Each year, Americans die because of electrical accidents – fatalities directly caused by electric shock. While many of these deaths occur in the workplace, some of them occur in our own homes. Many of the victims of electric shock are children who were unsupervised, or who were being supervised by parents who were not educated about electrical safety.
GFCIs Reduce Electrical Accident Deaths
There were only 136 fatalities from electric shock in 2017, but before the use of ground-fault circuit interrupters (GFCIs) became common and widespread, the deaths from electric shock were in the ballpark of 800 a year.

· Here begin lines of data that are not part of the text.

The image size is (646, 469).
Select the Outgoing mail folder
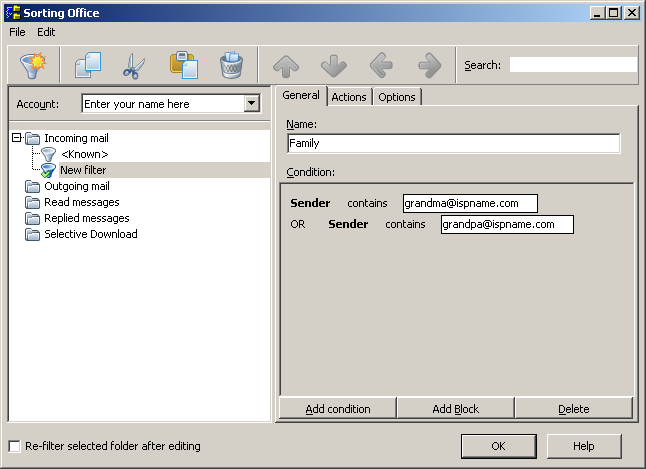(x=76, y=186)
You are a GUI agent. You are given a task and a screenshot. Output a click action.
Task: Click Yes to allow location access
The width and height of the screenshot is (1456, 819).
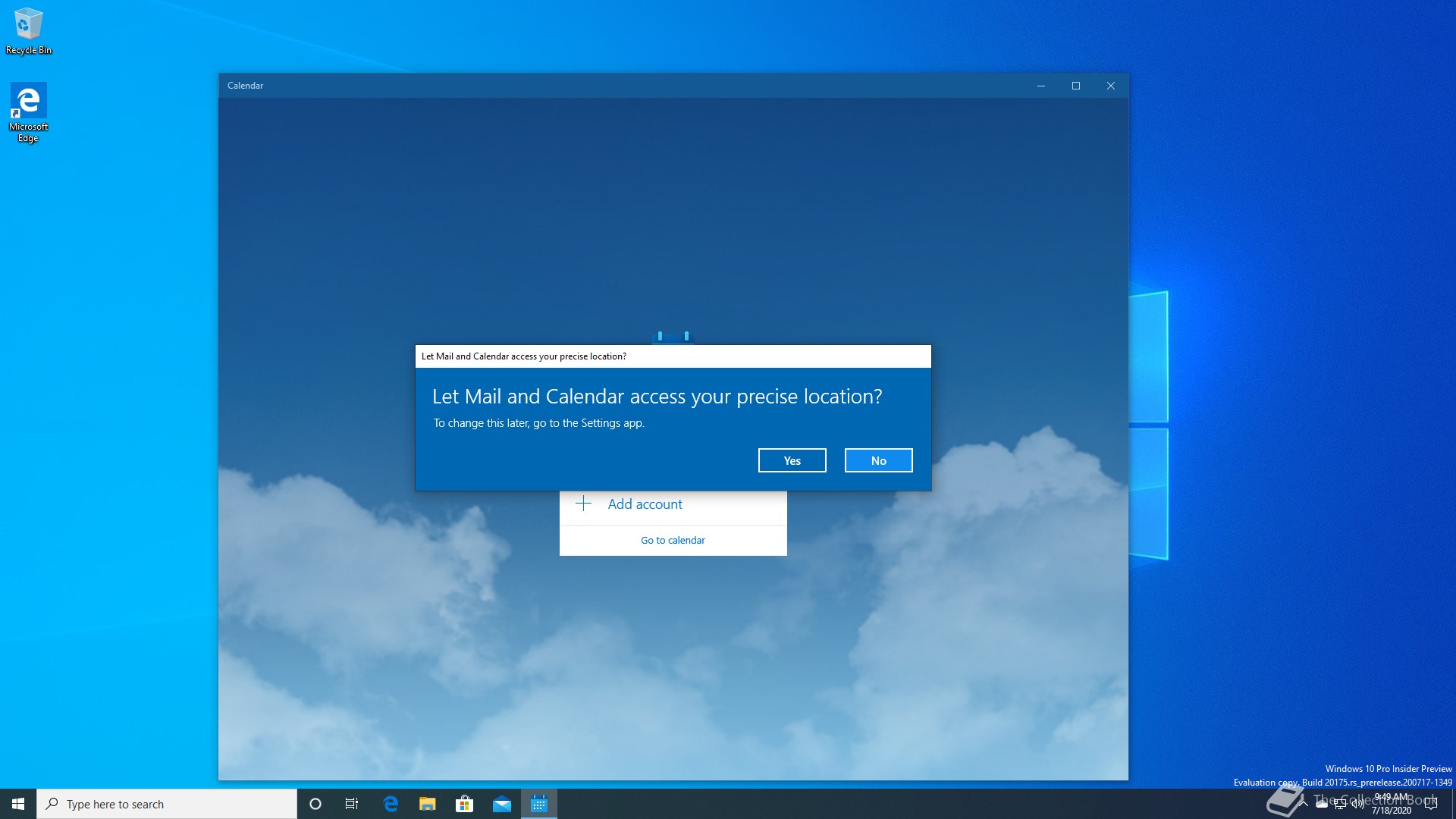(792, 460)
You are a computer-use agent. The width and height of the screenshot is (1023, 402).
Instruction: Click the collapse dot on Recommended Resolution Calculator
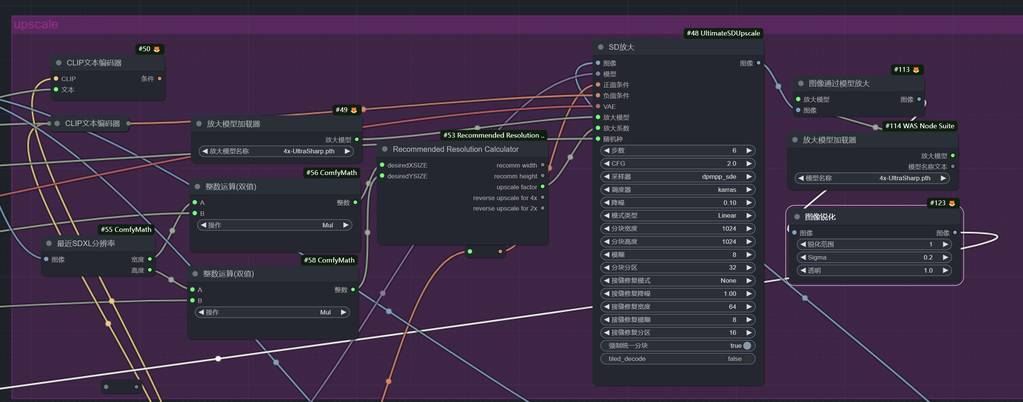(x=384, y=149)
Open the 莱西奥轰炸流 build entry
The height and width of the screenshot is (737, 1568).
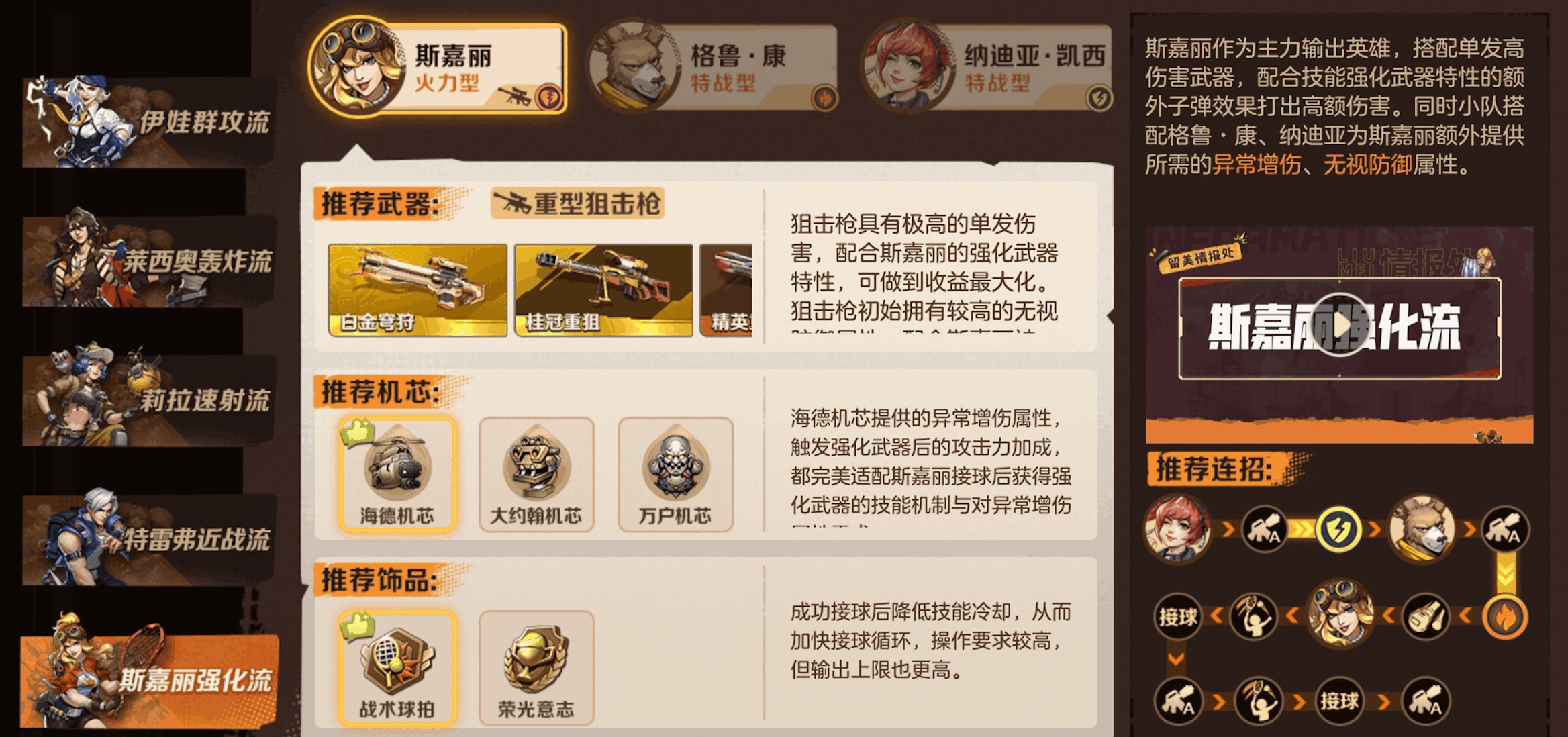tap(149, 261)
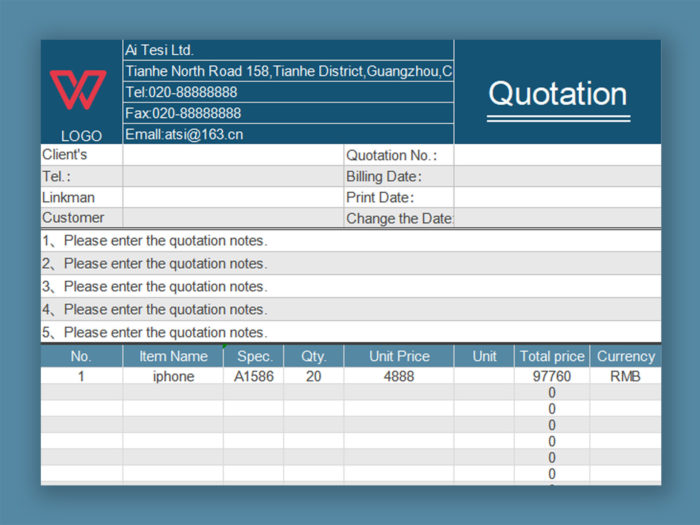Select the iphone item cell
The width and height of the screenshot is (700, 525).
[x=173, y=377]
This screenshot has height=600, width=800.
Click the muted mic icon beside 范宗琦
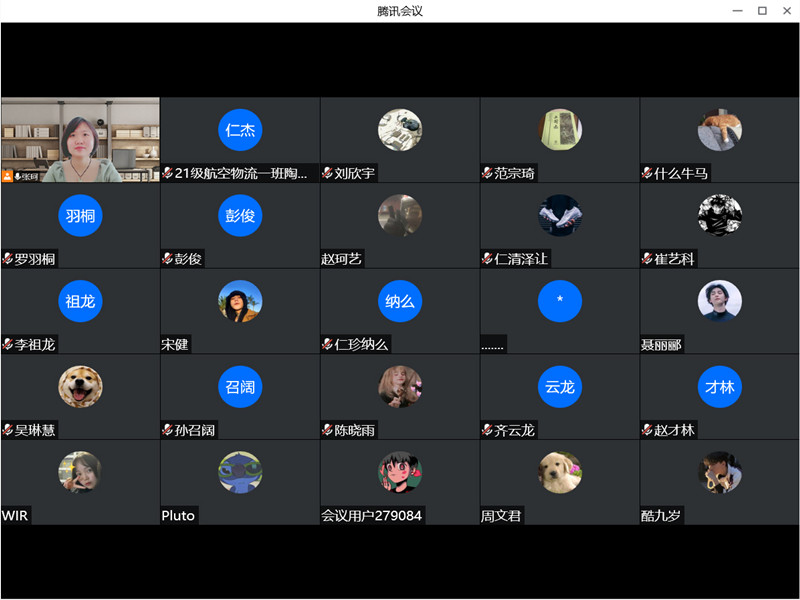[487, 174]
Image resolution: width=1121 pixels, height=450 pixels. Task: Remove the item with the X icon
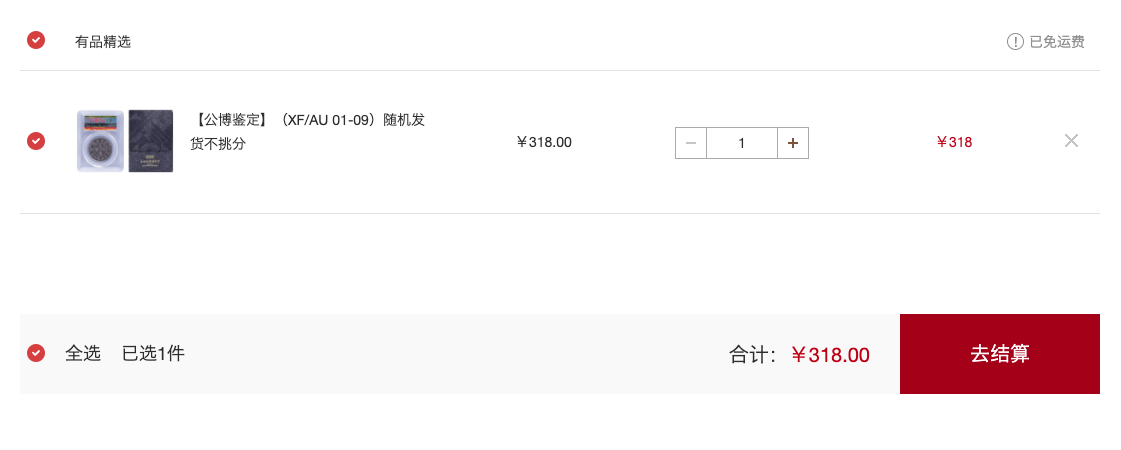click(x=1071, y=141)
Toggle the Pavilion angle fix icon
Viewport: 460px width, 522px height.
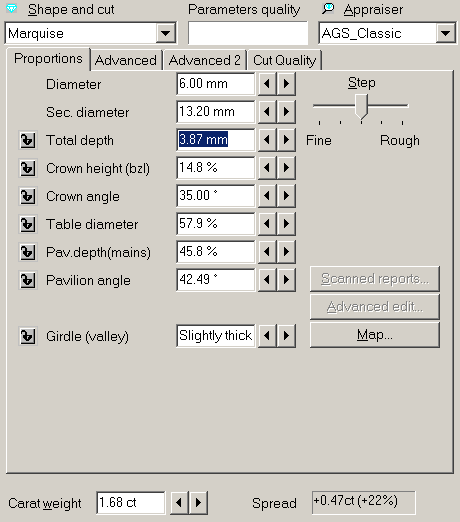click(28, 280)
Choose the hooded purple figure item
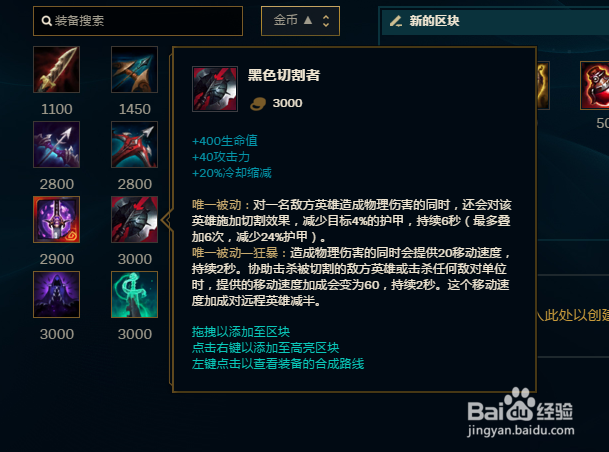Screen dimensions: 609x452 click(x=56, y=294)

Nowadays, it’s hard to come across a home or business that isn’t outfitted with GFCIs, especially in rooms with water, such as bathrooms and kitchens. They’re also standard outdoors in places exposed to the elements – rain, snow, and also sprinklers.
Since GFCIs were adopted by electricians and homebuilders, the annual fatality rate from electric accidents has dropped from around 800 annual deaths to 200 or less – this is amazing, but we still have work to do to get those fatalities down closer to zero.
How GFCIs Work
How do GFCIs work? For starters, they’re a type of outlet but they are unique because they are specifically designed to reduce the risk of electric shock, especially in areas like bathrooms and kitchens that have water.
For example, if you’re in the bathroom and you plug in a hairdryer in the GFCI outlet, it will monitor how much power is going into the hairdryer. But if you accidentally drop the hairdryer into a tub or sink full of water, the GFCI will detect the interruption in the current and it will automatically cut the power going to the hairdryer – this could save your life.
How do you know if an outlet is a GFCI outlet? It’s easy. It will have a yellow Test and red Reset button. It may also have an indicator light that is built into the outlet.